A New Set of AI Principles Aims to Keep Humans in Charge — What Irish Businesses Should Know

A Coalition With Unlikely Allies

A broad group of organisations — including faith groups, labour unions, conservative media voices, and progressive advocacy groups — has come together to issue a declaration they call the “Pro-Human Principles.” The statement, finalised at a meeting in New Orleans, lays out 33 principles organised around five themes: keeping humans in charge, avoiding concentration of power, protecting the human experience, human agency and liberty, and holding AI companies accountable.

What makes this declaration worth paying attention to is the breadth of support. Organizations like the AFL-CIO Tech Institute, the American Federation of Teachers, SAG-AFTRA, and the Congress of Christian Leaders all signed on. Individual endorsers include former National Security Advisor Susan Rice, consumer advocate Ralph Nader, Signal Foundation president Meredith Whittaker, and AI researchers Yoshua Bengio and Stuart Russell. That’s an unusual mix by any standard.

For Irish small business owners, this matters because it signals that the conversation about AI regulation is moving beyond tech insiders. When unions, faith groups, and civil society organisations start coordinating on AI principles, the pressure for concrete regulation grows.

What the Principles Actually Say

The five overarching themes cover the ground you’d expect, but some specific principles stand out. The declaration calls for no AI “personhood” — meaning AI systems should never be granted legal rights as individuals. It demands mandatory “bot-or-not” labelling, so people know when they are interacting with an AI rather than a human. And it proposes criminal liability for AI executives whose products cause certain types of serious harm.

Polling conducted alongside the declaration found that 83 percent of Americans agreed with the principle that “humanity must remain in control of AI.” 77 percent agreed that companies should not be allowed to exploit children through AI interactions that create emotional attachment.

These numbers are striking because they cross political lines.
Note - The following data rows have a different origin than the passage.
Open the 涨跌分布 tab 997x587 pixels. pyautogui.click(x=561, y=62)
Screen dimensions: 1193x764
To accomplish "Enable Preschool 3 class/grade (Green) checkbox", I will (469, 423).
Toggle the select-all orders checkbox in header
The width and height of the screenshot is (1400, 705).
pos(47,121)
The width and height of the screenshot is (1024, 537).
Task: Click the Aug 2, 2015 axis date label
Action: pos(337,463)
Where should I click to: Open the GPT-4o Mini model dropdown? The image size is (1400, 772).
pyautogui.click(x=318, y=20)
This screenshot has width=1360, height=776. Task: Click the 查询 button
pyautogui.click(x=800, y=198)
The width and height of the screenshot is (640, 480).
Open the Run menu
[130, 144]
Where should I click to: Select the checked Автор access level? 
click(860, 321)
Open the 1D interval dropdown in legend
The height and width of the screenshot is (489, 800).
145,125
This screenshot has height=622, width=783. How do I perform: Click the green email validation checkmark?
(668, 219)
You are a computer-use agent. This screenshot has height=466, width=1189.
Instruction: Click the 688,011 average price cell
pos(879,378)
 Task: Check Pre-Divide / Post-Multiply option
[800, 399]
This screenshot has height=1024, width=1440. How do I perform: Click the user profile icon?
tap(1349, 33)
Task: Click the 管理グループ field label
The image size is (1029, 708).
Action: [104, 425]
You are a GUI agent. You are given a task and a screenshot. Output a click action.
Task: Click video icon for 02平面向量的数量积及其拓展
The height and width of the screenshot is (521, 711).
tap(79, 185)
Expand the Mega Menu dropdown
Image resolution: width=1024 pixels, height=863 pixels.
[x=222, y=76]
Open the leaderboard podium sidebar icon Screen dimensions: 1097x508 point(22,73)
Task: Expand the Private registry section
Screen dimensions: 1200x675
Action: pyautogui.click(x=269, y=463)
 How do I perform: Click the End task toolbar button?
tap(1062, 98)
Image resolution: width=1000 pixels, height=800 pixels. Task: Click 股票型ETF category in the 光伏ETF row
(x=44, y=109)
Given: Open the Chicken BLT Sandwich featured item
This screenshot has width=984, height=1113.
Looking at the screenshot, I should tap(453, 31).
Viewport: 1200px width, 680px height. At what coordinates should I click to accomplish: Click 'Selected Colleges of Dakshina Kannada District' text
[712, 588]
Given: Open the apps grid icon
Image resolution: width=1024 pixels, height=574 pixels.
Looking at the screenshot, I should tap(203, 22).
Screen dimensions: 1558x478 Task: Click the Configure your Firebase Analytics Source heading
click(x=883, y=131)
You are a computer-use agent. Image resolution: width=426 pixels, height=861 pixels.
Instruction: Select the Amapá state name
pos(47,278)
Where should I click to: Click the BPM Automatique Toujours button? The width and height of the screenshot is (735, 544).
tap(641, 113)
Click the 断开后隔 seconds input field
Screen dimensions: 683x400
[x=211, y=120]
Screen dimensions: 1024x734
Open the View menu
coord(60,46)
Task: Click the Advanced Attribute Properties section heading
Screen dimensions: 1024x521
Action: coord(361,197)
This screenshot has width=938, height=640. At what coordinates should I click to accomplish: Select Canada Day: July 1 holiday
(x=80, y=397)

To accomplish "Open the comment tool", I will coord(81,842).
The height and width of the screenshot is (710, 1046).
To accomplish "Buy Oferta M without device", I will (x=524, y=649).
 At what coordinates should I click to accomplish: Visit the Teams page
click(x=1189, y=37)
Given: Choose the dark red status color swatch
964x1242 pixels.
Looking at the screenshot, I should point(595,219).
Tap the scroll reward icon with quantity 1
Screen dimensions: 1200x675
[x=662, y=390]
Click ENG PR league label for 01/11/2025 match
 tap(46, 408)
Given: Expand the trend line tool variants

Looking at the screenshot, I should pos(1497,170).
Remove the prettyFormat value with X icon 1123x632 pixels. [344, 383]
AI is one of the rare issues where conservatives and progressives find common ground. The same is true in Ireland. While our political landscape is different, the concern about losing human control over AI is universal.

What This Means for Irish Businesses

Ireland is the European headquarters for many of the world’s largest tech companies. That means Irish businesses — from small shops in Galway to professional services firms in Dublin — are often early adopters of AI tools. But it also means we are in the crosshairs when regulators start writing rules.

The EU’s AI Act is already making its way through the regulatory machinery. These new Pro-Human Principles from the US add weight to the argument that regulation needs to be human-centred. For an Irish business owner, the practical takeaway is straightforward: start thinking now about how your use of AI affects your customers, your staff, and your reputation.

If you are using a chatbot on your website, ask yourself whether customers know they are talking to AI. If you are using AI to screen job applications, ask whether you are keeping a human in the decision loop. If you are using AI-generated content for marketing, ask whether it is clearly labelled.

Looking Ahead

The Pro-Human Principles are not law. They are a statement of intent from a broad coalition that wants to shape how AI develops. But they are a strong signal about where public sentiment is heading. In Ireland, where trust in institutions is relatively high and people value human connection in business, these principles are likely to resonate.

The best thing a small business can do is stay informed and stay intentional. AI is not going away, but how we use it is still being decided. The businesses that think carefully about that now will be the ones that thrive.